Filecoin Storage with Synapse SDK: The first major challenge was discovering that Filecoin piece CIDs (format bafkzci...) are incompatible with IPNS, which requires standard IPFS CIDs (Qm... or bafy...). We implemented a dual-storage approach: upload workflow states to both Filecoin for permanent, verifiable storage, and IPFS for fast retrieval with standard CIDs. Each execution state gets stored twice, which initially seemed redundant but turned out to be necessary. Filecoin also requires files to be at least 127 bytes, so we pad smaller JSON files.

IPNS Registry Pattern: Filebase's free tier only provides one IPNS name, but we need to track unlimited workflow executions. We solved this by creating a registry pattern where the single IPNS name points to a JSON file that maps executionId to IPFS CID. When a workflow completes, we update the registry JSON, upload it to IPFS (getting a new CID), then update the IPNS name to point to this new registry CID. This allows tracking infinite executions with just one IPNS name.

Getting the Filebase integration working took some time - their documentation primarily shows the REST API, but IPNS functionality actually requires using their SDK with S3 credentials through the NameManager class.

n8n Workflow Execution: Each workflow is a permanent webhook in n8n that we call via HTTP. The workflow slug from workflows.json determines which webhook path to hit (e.g., /webhook/video-translator). We initially hardcoded the webhook path but refactored to make it dynamic based on the workflow configuration.

Async Execution Architecture: The execution flow prioritizes fast response times. When a request comes in, we create the initial "processing" state, upload to Filecoin and IPFS, update the IPNS registry, and return the executionId to the client - all within about 300ms. The actual n8n workflow executes in the background without blocking the response.

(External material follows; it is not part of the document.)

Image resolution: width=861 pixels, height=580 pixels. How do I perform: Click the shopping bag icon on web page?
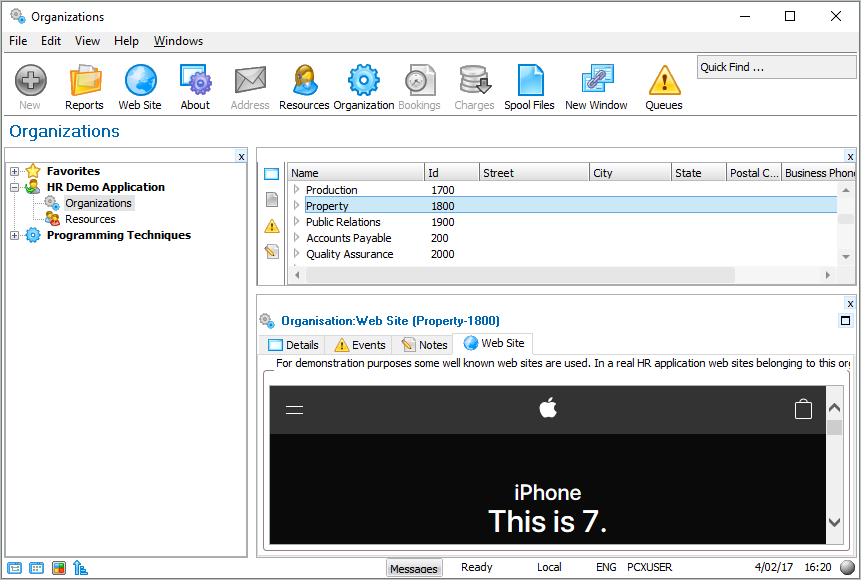pos(803,409)
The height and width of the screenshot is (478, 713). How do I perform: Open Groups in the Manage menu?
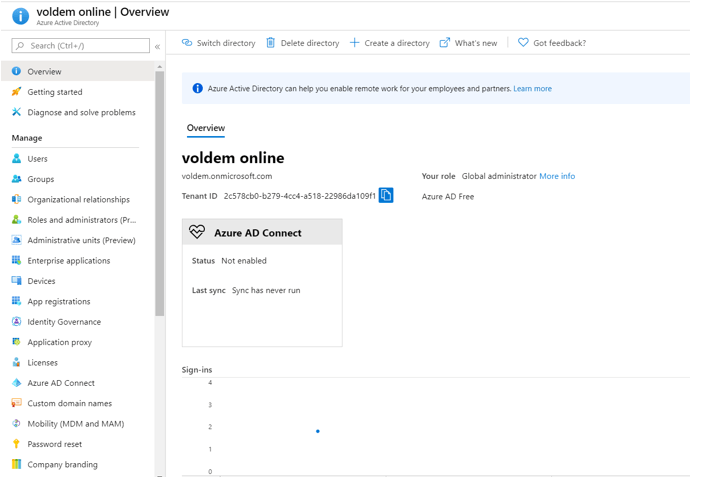[x=41, y=179]
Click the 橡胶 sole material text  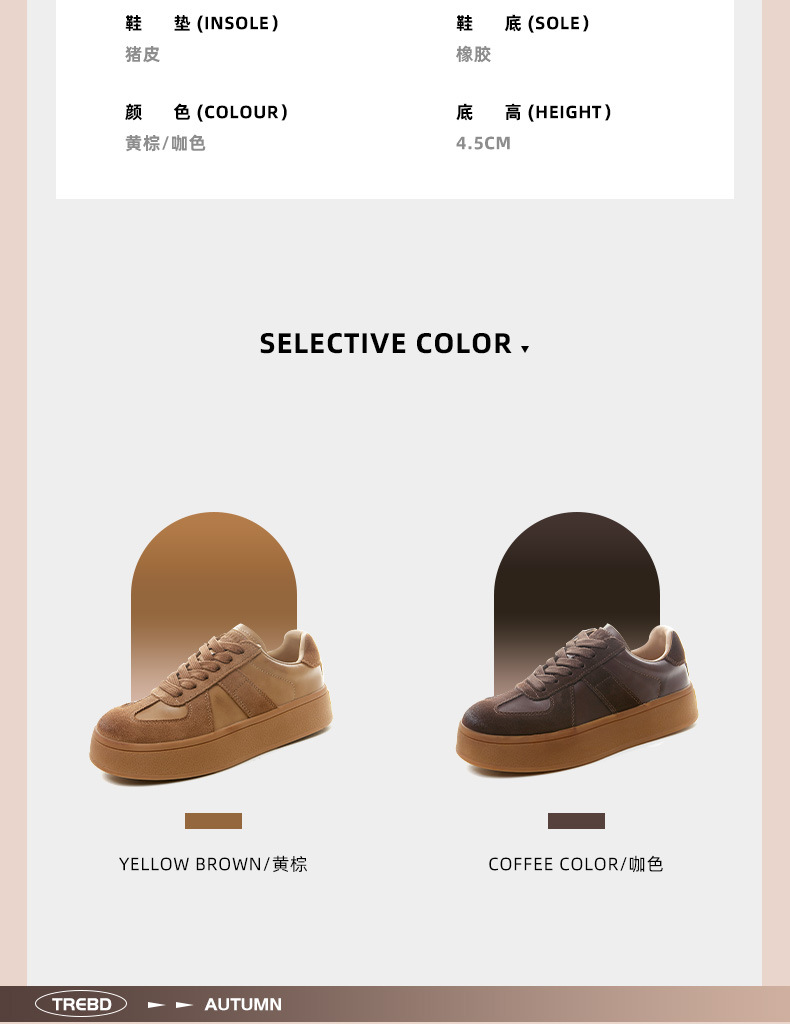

The SDK polls the /workflow-state/{executionId} endpoint every 2 seconds, resolving the executionId through the IPNS registry to get the current IPFS CID and downloading the state. When the status changes to "completed", the SDK returns the final result.

State Transition Process:

1. Receive request and create "processing" state JSON
2. Upload to Filecoin (get pieceCid) and IPFS (get ipfsCid)
3. Update IPNS registry mapping executionId to ipfsCid
4. Return executionId immediately
5. Execute n8n workflow asynchronously
6. On completion, create "completed" state with output
7. Upload new state to Filecoin and IPFS
8. Update IPNS registry with new ipfsCid
9. SDK detects completion on next poll

Technical Challenges:

• IPNS updates have a propagation delay of 5-10 seconds, which can cause the SDK to briefly see stale state after a workflow completes
• Multiple concurrent workflow completions could create race conditions when updating the shared IPNS registry - we handle this by awaiting the IPNS update operation
• We switched from using workflowId to UUID v4 for execution tracking to support running the same workflow multiple times concurrently

Technology Choices: x402 enables micropayments without traditional payment infrastructure. Filecoin provides cryptographic proof of execution and permanent storage. IPFS gives fast content retrieval, while IPNS provides mutable pointers for tracking state changes. n8n brings 400+ pre-built integrations (OpenAI, Claude, various APIs) so we don't need to build custom connectors for every service.

The complete flow: Express validates x402 payment then initializes workflow state then n8n executes in background then results stored on Filecoin + IPFS then IPNS registry updated then SDK polls until completion. Everything is verifiable without requiring trust in a central server.